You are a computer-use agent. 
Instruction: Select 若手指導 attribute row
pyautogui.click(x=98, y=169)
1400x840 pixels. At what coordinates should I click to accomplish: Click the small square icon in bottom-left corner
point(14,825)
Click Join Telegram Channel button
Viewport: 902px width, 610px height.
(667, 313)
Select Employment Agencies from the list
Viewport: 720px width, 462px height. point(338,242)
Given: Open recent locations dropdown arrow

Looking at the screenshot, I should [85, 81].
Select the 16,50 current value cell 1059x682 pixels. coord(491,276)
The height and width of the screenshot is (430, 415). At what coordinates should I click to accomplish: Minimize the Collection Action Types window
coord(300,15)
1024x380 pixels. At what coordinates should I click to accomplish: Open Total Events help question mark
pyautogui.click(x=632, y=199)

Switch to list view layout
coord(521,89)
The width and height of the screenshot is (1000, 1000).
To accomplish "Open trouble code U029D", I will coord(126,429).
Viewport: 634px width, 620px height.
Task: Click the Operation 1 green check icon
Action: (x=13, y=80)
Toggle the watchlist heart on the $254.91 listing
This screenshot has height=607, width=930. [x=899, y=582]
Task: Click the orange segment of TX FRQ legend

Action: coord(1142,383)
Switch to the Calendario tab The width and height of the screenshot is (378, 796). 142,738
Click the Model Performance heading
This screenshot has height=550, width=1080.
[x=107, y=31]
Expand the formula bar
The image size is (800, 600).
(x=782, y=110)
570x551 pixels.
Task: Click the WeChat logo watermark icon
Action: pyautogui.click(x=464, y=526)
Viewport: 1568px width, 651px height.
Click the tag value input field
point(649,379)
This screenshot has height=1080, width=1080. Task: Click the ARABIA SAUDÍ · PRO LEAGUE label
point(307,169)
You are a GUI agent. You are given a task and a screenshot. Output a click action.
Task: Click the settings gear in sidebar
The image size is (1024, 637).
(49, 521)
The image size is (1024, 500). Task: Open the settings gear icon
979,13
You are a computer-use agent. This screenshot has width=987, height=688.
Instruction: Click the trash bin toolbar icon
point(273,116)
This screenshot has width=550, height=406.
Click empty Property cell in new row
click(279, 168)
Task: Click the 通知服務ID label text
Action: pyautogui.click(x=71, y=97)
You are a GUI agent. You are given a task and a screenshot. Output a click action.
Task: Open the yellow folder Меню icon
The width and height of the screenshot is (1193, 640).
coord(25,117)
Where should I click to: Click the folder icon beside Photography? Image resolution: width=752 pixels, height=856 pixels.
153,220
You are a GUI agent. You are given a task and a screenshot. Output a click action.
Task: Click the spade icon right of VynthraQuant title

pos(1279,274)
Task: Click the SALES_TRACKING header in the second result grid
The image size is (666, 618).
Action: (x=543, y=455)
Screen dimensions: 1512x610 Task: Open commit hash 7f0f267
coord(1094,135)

» **WORK INSTRUCTION**
Please write out exactly the line containing "Where should I" and every line after it through the end of the records, nothing more.

» **SOLUTION BELOW**
Where should I click to: Click the folder icon beside Photography? Image resolution: width=752 pixels, height=856 pixels.
153,220
You are a GUI agent. You are given a task and a screenshot. Output a click action.
Task: Click the spade icon right of VynthraQuant title

pos(1279,274)
Task: Click the SALES_TRACKING header in the second result grid
The image size is (666, 618).
Action: (x=543, y=455)
Screen dimensions: 1512x610 Task: Open commit hash 7f0f267
coord(1094,135)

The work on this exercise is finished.